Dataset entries
^^^^^^^^^^^^^^^^

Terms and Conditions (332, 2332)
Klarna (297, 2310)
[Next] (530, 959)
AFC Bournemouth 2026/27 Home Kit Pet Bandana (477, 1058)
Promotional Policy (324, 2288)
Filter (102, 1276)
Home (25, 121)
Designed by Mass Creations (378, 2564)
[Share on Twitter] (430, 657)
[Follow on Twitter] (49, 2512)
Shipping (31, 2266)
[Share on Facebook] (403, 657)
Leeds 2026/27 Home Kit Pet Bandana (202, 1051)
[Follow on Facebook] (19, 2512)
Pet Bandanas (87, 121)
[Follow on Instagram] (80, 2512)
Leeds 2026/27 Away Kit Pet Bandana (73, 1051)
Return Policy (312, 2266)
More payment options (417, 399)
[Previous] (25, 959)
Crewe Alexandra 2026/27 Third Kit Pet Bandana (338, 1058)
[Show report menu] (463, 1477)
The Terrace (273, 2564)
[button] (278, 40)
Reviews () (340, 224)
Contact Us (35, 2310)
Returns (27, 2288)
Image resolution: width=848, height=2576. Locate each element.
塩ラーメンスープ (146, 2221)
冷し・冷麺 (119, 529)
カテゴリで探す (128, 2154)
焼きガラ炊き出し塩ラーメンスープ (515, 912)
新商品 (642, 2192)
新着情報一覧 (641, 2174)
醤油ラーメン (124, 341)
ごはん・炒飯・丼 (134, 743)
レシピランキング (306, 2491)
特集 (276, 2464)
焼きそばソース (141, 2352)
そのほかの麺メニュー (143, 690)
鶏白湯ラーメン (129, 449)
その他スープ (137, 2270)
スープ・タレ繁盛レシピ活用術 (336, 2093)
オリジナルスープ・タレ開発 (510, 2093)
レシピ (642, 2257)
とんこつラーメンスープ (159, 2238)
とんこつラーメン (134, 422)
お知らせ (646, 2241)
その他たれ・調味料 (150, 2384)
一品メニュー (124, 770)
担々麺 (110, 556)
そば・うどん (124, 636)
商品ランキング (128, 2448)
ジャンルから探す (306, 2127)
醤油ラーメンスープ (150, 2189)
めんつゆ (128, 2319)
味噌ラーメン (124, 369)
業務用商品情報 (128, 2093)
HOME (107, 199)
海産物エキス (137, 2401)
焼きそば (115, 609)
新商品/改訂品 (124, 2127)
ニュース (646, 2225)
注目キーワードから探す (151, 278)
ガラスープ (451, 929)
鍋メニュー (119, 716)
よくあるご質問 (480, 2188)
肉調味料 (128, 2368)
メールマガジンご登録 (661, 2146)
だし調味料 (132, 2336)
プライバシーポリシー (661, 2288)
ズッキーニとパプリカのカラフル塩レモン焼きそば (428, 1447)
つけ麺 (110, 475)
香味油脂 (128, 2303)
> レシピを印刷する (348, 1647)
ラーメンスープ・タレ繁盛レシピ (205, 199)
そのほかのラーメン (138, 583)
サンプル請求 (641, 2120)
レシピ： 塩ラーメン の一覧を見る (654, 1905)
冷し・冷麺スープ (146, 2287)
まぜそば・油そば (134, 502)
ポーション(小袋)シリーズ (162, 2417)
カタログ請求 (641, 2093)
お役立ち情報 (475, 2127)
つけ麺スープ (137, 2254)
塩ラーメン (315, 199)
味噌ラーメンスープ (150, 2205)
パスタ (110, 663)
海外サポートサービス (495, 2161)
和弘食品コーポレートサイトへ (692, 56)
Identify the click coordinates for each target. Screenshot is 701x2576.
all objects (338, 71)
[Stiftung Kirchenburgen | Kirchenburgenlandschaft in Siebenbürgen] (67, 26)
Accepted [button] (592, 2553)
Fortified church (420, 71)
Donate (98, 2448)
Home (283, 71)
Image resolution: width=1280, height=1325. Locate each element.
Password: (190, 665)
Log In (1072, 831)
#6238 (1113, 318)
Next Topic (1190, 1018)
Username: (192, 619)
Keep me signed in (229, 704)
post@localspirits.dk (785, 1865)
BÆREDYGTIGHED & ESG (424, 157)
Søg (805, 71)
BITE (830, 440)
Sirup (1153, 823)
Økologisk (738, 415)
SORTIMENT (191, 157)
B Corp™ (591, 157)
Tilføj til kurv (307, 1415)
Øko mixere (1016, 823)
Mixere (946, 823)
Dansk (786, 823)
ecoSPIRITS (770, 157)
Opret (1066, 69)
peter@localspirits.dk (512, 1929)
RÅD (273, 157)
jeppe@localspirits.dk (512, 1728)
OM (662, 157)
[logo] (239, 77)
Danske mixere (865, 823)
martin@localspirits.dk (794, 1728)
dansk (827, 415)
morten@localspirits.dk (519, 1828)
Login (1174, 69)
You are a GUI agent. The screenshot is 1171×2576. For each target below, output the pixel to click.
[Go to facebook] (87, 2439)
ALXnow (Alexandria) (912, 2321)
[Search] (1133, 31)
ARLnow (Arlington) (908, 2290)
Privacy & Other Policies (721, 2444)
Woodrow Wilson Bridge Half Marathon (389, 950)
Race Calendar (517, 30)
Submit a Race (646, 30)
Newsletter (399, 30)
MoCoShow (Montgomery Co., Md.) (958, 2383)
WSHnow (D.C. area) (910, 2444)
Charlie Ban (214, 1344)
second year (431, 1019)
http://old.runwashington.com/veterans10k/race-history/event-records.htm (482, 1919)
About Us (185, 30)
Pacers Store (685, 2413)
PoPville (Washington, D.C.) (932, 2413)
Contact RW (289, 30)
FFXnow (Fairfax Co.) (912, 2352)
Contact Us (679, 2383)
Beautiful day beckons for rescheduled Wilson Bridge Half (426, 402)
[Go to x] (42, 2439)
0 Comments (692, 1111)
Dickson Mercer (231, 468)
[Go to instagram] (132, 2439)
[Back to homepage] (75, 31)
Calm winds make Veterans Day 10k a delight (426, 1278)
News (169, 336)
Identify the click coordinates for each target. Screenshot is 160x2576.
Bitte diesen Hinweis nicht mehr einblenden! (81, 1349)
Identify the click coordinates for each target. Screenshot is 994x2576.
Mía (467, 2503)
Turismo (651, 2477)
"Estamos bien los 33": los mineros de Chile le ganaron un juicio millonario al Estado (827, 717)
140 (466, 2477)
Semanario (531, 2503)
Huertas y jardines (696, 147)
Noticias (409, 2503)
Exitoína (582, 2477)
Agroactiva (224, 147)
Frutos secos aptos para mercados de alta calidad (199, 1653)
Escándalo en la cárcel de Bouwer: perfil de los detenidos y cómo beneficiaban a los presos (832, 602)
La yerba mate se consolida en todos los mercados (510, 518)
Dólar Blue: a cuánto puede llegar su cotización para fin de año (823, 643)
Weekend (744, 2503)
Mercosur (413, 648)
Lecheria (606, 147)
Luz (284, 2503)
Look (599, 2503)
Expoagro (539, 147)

^^^^^^^^^^^^^^^^

The expected output is the lines from the one holding "140 (466, 2477)" through the last line of the data, exactly as they appear, with nothing before or after.

» **Exercise solution**
140 (466, 2477)
Semanario (531, 2503)
Huertas y jardines (696, 147)
Noticias (409, 2503)
Exitoína (582, 2477)
Agroactiva (224, 147)
Frutos secos aptos para mercados de alta calidad (199, 1653)
Escándalo en la cárcel de Bouwer: perfil de los detenidos y cómo beneficiaban a los presos (832, 602)
La yerba mate se consolida en todos los mercados (510, 518)
Dólar Blue: a cuánto puede llegar su cotización para fin de año (823, 643)
Weekend (744, 2503)
Mercosur (413, 648)
Lecheria (606, 147)
Luz (284, 2503)
Look (599, 2503)
Expoagro (539, 147)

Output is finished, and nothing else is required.